So I had to dictate to Doug last night, I was so exhausted. Making me walk. Who do the fool doctors think they are, slicing open my abdomen and then telling me to get up on my own out of bed to go to the bathroom? For crying out loud. Pain is mostly under control with alternating Tylenol #3 and Motrin, hoping tomorrow I can just operate on one or the other. I've also been told to drink 3 big jugs a day of water. Whew!
Roman is doing fine as a big brother. Yesterday he was too afraid to touch Charlie in the incubator; today he put both his hands in and "cupped" him (one hand on head, one hand at feet). That was really neat to see. I spent about 1-1/2 hours just holding Charlie on my chest, in "skin to skin" contact as they call it, so he can hear my heartbeat and voice. The nurse said he was very stable, just small, so I can come up anytime and hold him. I still vary between wanting to nurse my own wounds and just hold him all day. I suspect they will kick me out of this fine establishment on Monday, but Doug is hoping for Tuesday.

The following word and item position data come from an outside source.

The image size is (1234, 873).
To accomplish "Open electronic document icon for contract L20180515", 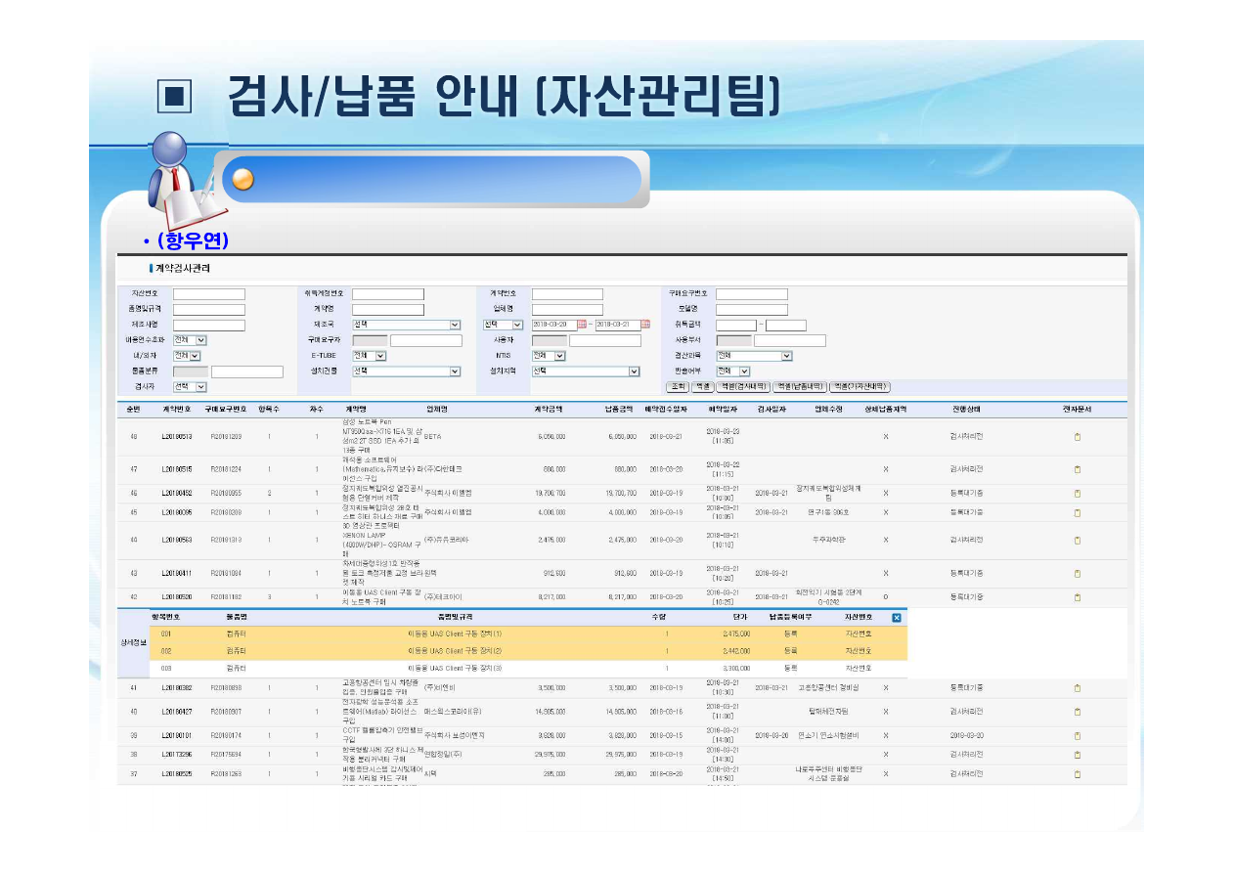I will (1078, 468).
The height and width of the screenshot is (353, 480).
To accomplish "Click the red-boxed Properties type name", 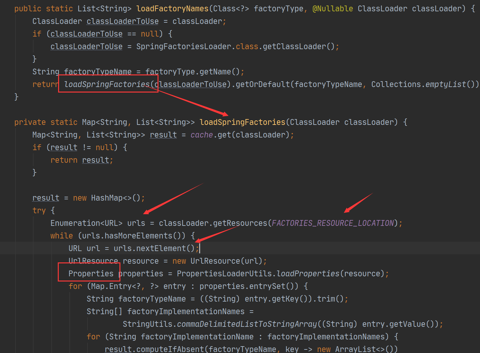I will (91, 274).
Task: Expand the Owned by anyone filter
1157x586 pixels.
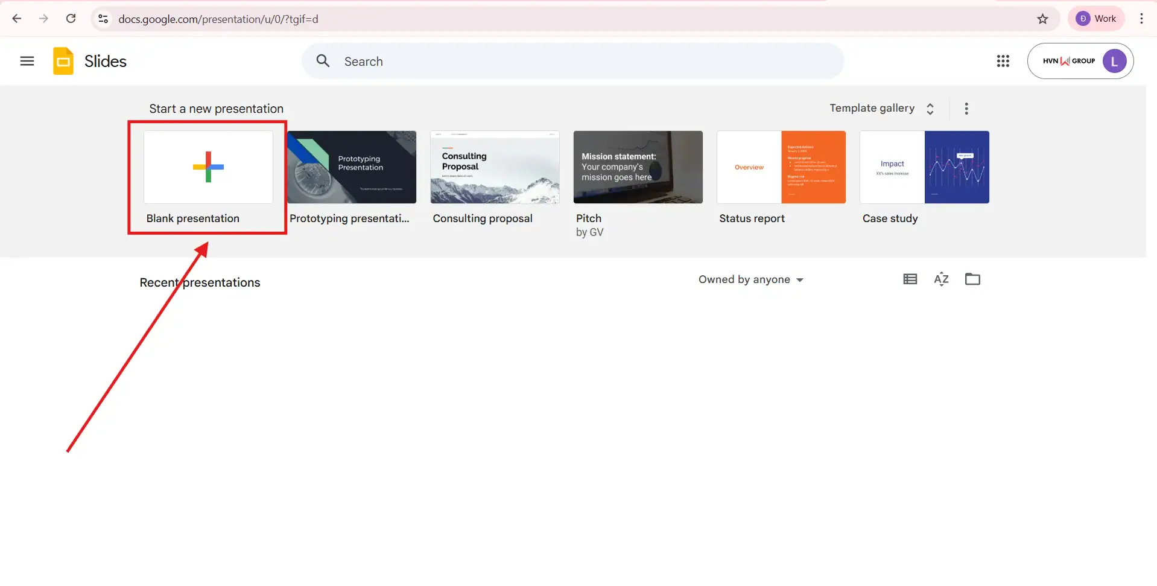Action: pos(750,279)
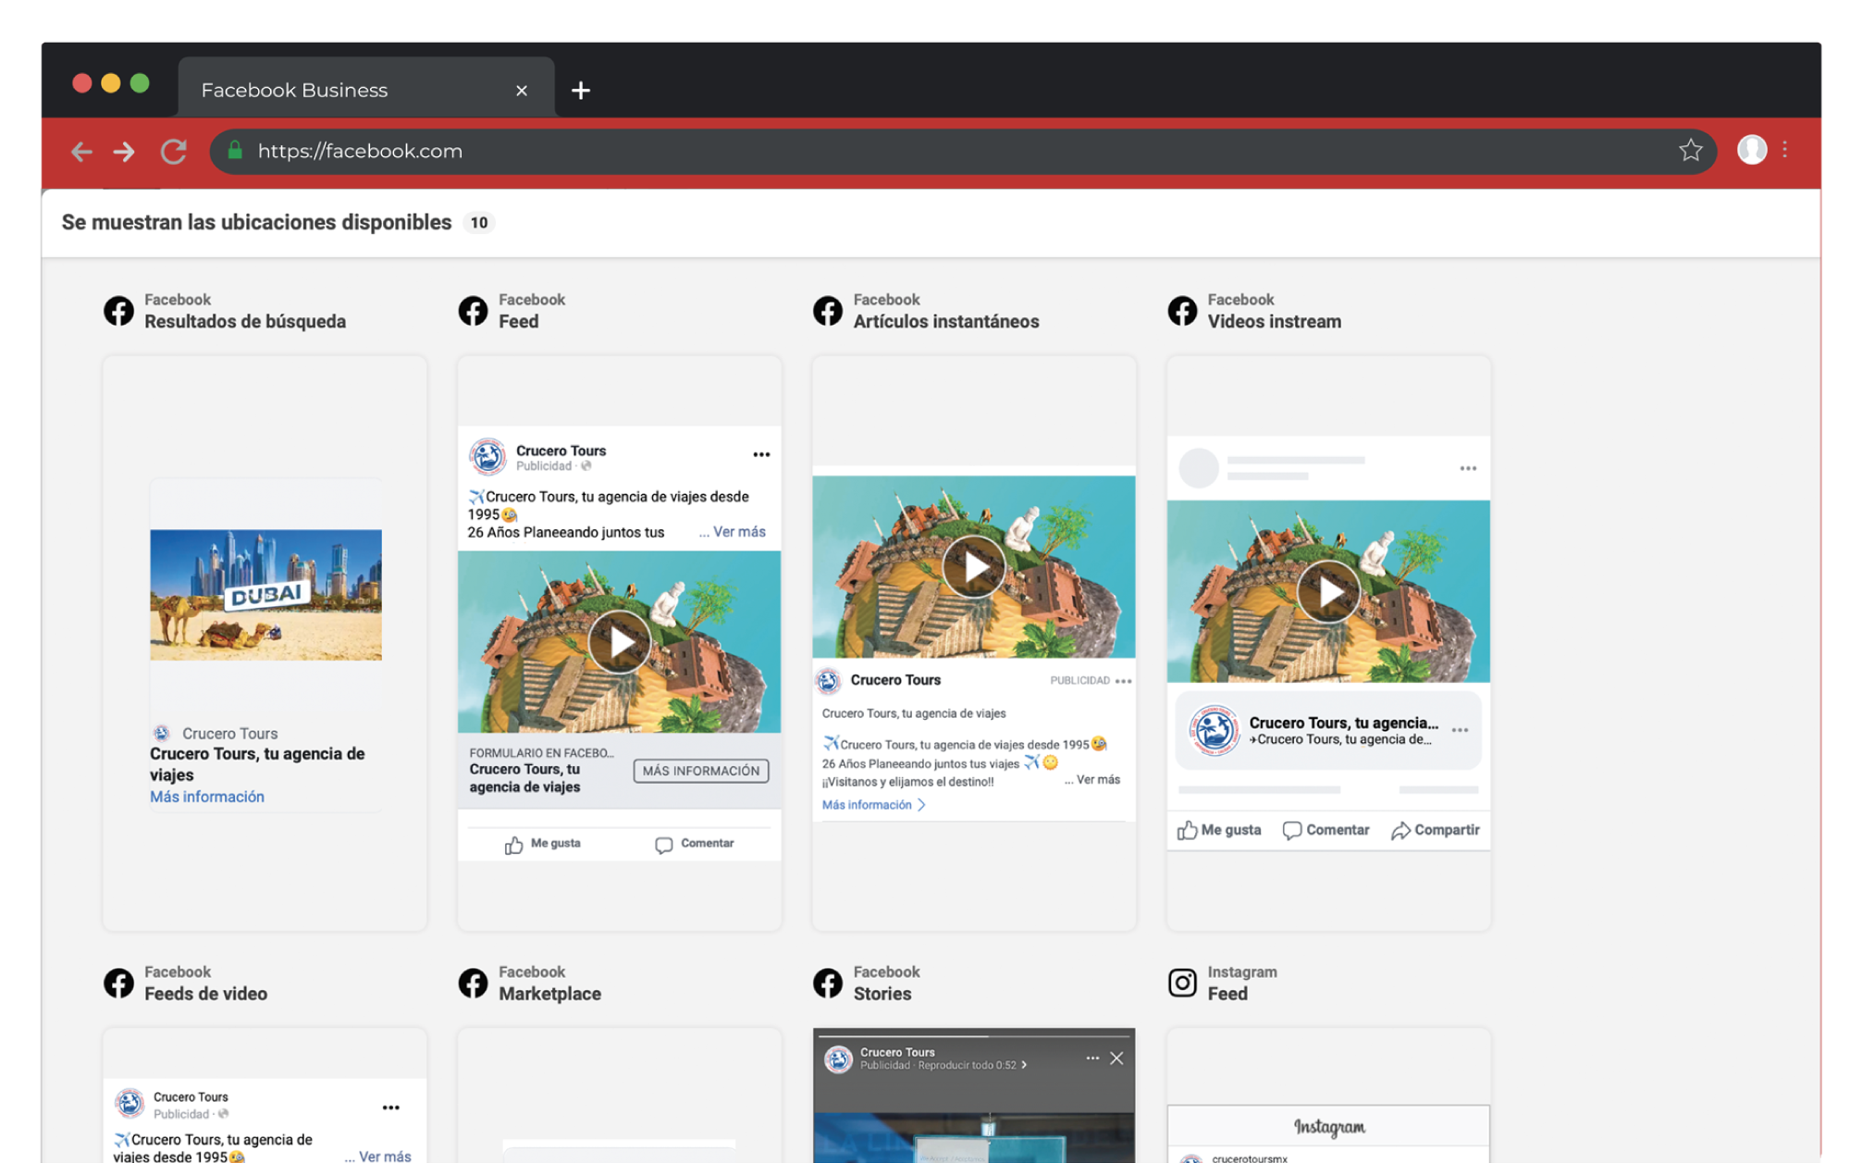Open three-dots menu in Artículos instantáneos preview
The image size is (1850, 1163).
pos(1124,681)
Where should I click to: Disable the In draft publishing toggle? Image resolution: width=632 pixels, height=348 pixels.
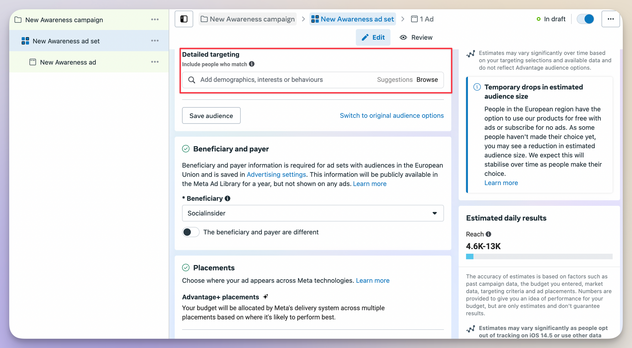pyautogui.click(x=585, y=19)
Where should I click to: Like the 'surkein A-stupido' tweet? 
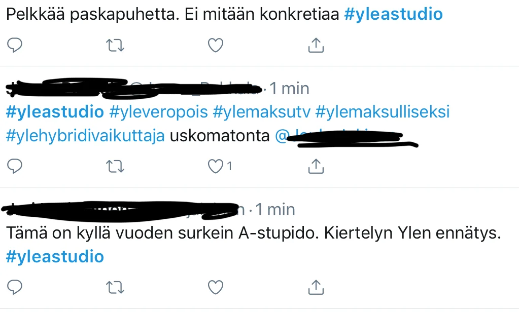pyautogui.click(x=216, y=287)
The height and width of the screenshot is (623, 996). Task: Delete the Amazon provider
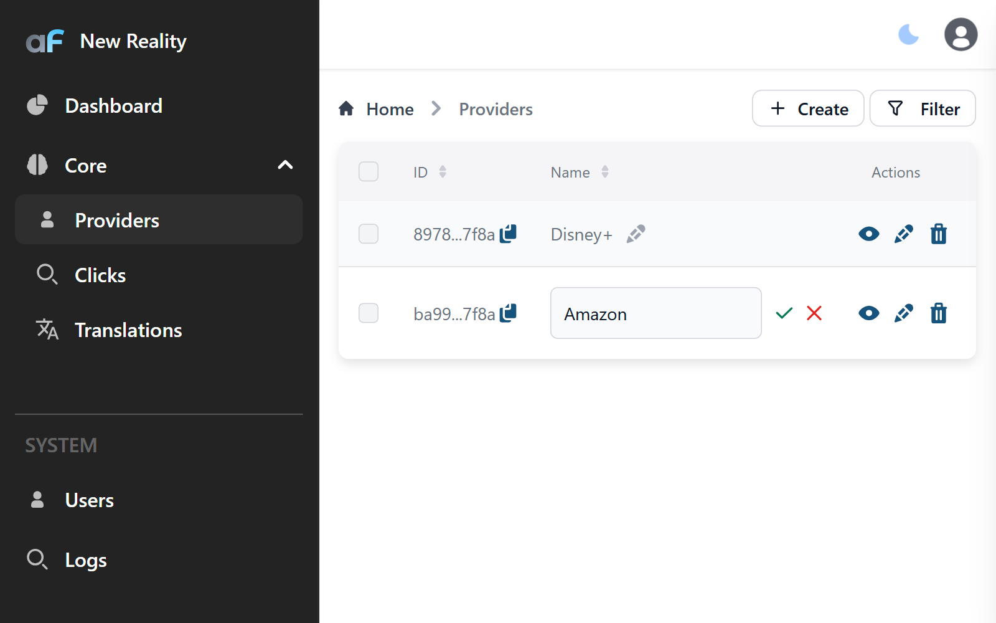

This morning was a pretty rough one; having been transferred late on Friday evening, and then Doug went home to be with Roman, it was a strange place and strange situation. The nurse came in and kind of looked around... they hadn't read my "case" and I'm sure she was wondering where the heck my husband and baby was. When she asked, I said in the NICU, and then she was all very supportive... but just that answer drained me. She then asked if someone was coming "to be with me" and of course they were... but I lost it, started crying. I didn't even have the phone number to the NICU to call and ask how Charlie was doing... all this before 7am is not pretty. Especially when crying hurts an incision. So my Mom & Dad quick came from the house and spent the morning with me, while Doug and Ro spent some boy-time together. Much better this afternoon, and I'm hoping for a somewhat-restful night's sleep... because tomorrow, I should shower. And that won't be pretty either!